Begin at the line below that has "The width and height of the screenshot is (635, 379).". Stop after the line that has "You are a computer-use", repeating each line exactly and leaving out the pictures.

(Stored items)
***

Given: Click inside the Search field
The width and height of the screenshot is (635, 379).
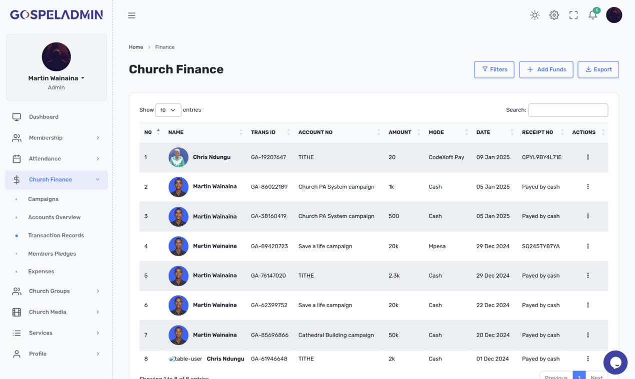Looking at the screenshot, I should point(568,110).
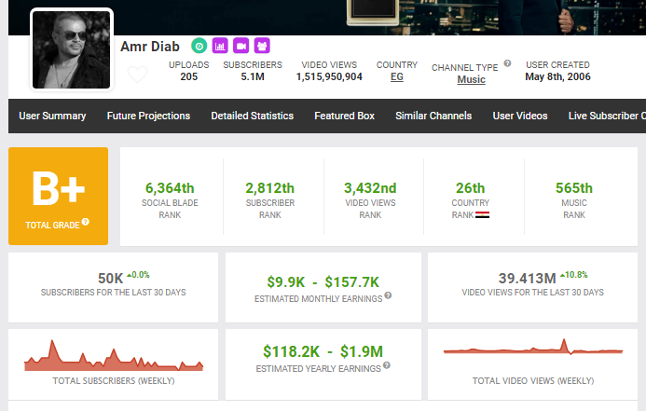
Task: Click the Music channel type link
Action: click(471, 80)
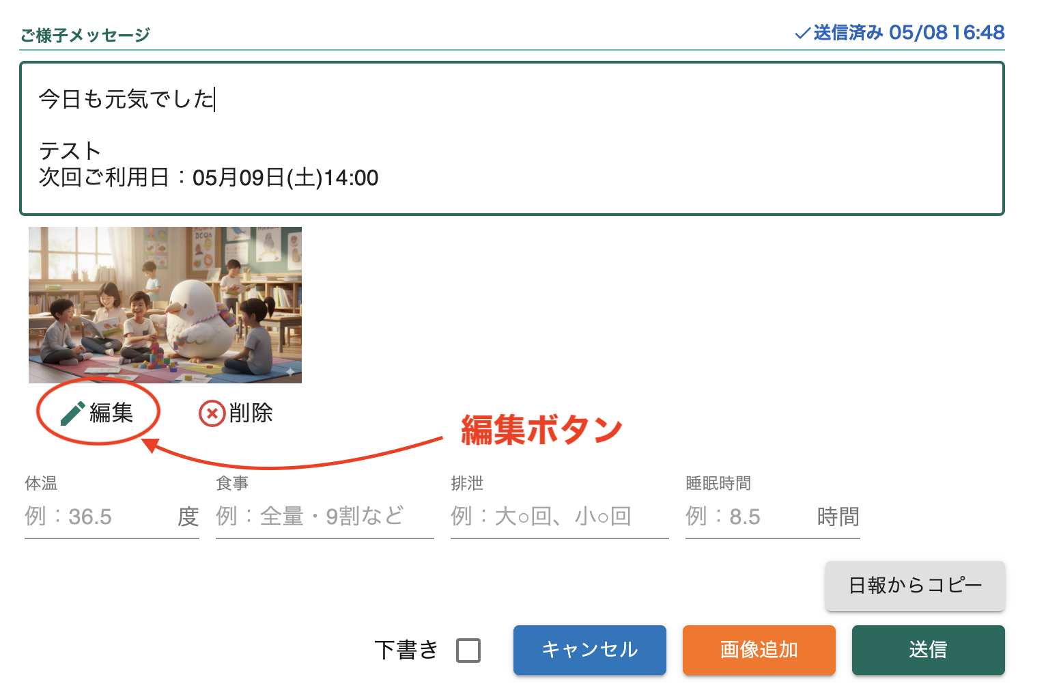The image size is (1046, 697).
Task: Focus the 食事 meal input field
Action: coord(325,516)
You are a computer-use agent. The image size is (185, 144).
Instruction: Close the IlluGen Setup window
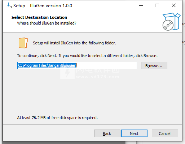(x=174, y=5)
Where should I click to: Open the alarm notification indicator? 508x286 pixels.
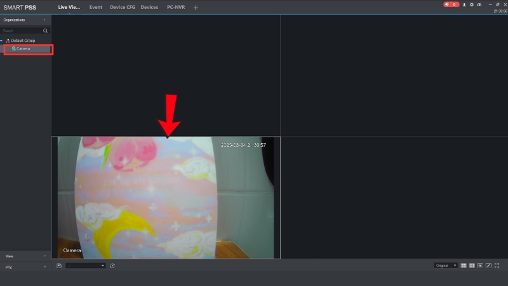[451, 4]
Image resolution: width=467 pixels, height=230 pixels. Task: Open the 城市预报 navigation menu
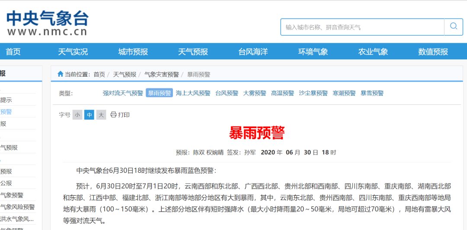[x=133, y=52]
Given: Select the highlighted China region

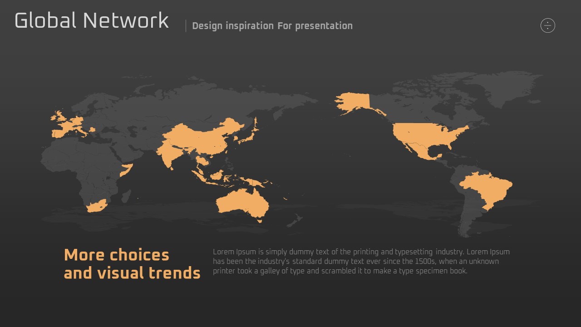Looking at the screenshot, I should pyautogui.click(x=204, y=135).
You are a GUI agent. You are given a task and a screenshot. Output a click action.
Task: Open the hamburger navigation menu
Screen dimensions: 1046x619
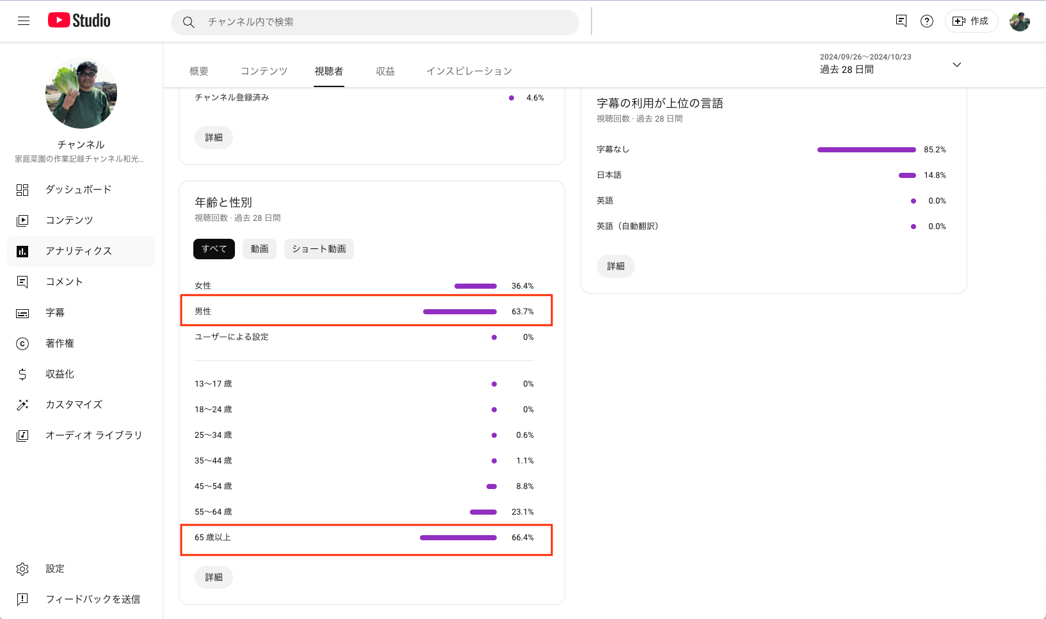point(24,21)
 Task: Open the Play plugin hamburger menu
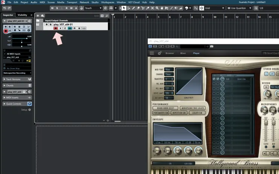pos(152,53)
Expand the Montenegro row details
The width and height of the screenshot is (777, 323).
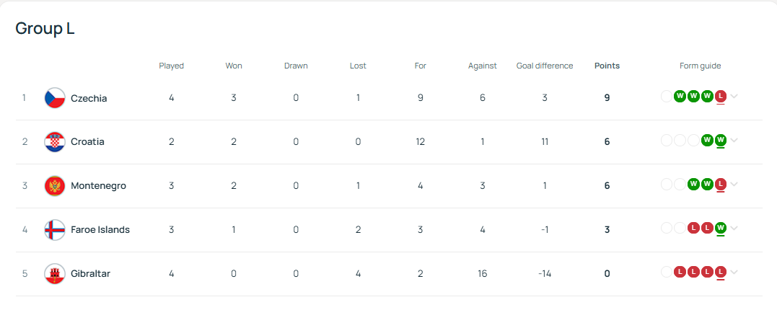point(734,185)
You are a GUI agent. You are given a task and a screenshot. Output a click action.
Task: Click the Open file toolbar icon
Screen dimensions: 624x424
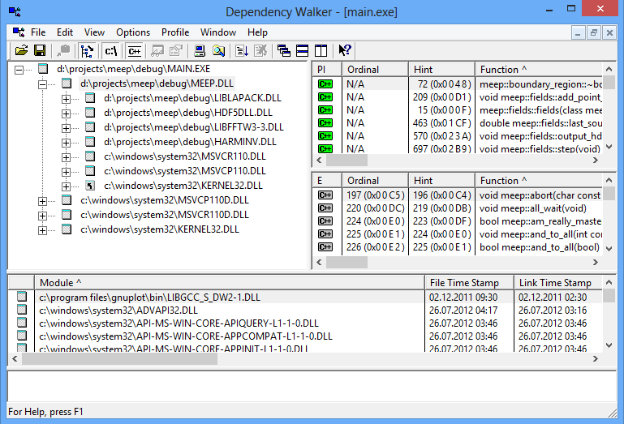click(20, 51)

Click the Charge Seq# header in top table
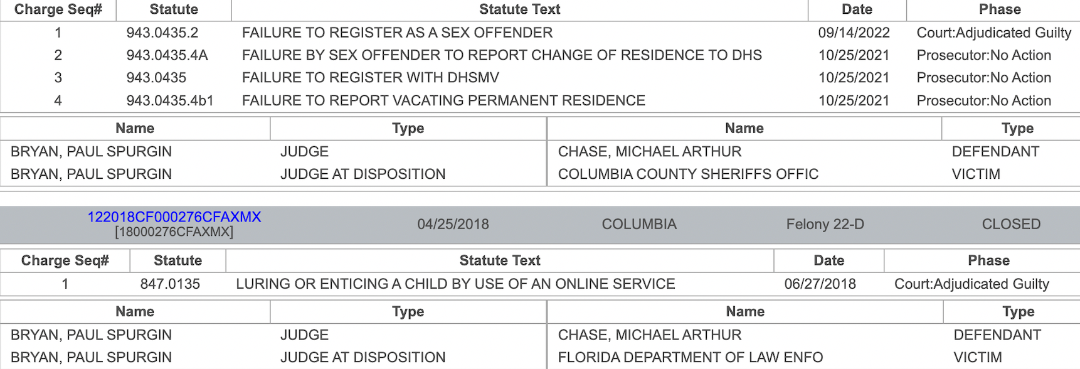tap(58, 9)
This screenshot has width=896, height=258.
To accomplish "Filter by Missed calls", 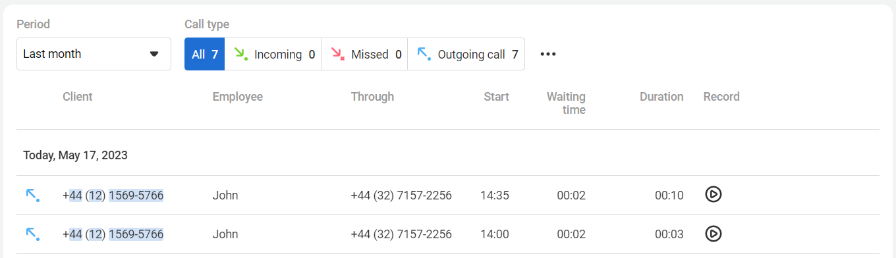I will (364, 54).
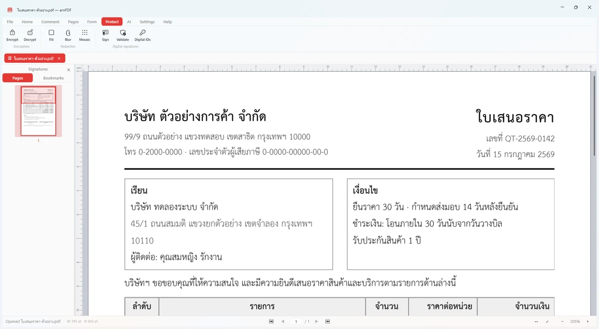Open the File menu
Screen dimensions: 599x329
click(10, 22)
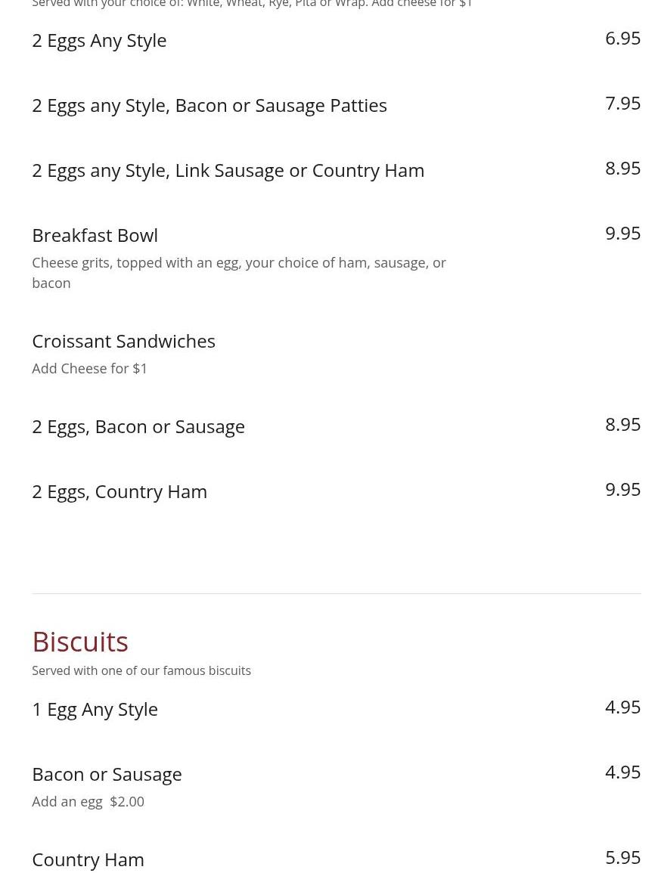Choose 2 Eggs any Style, Link Sausage or Country Ham
Viewport: 658px width, 876px height.
coord(228,170)
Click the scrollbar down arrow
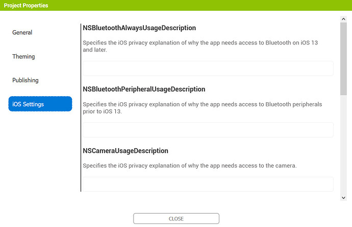The image size is (352, 227). (x=343, y=197)
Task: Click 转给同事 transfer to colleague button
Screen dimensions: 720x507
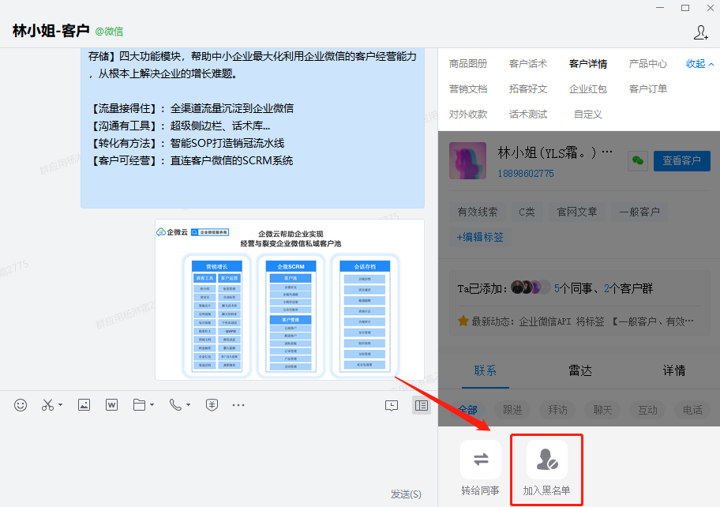Action: point(481,470)
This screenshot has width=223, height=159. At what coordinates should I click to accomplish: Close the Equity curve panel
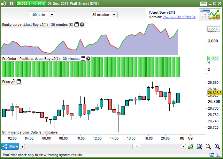(x=82, y=25)
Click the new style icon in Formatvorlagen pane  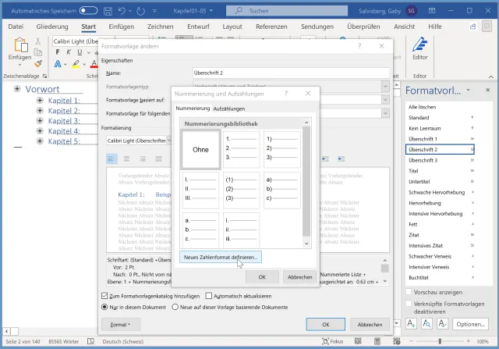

***

RESULT BELOW
The width and height of the screenshot is (635, 379).
Looking at the screenshot, I should point(568,110).
Task: Click the Music channel type link
Action: click(471, 80)
The image size is (1046, 697).
Task: Focus the 食事 meal input field
Action: coord(325,516)
You are a computer-use agent. The image size is (185, 144).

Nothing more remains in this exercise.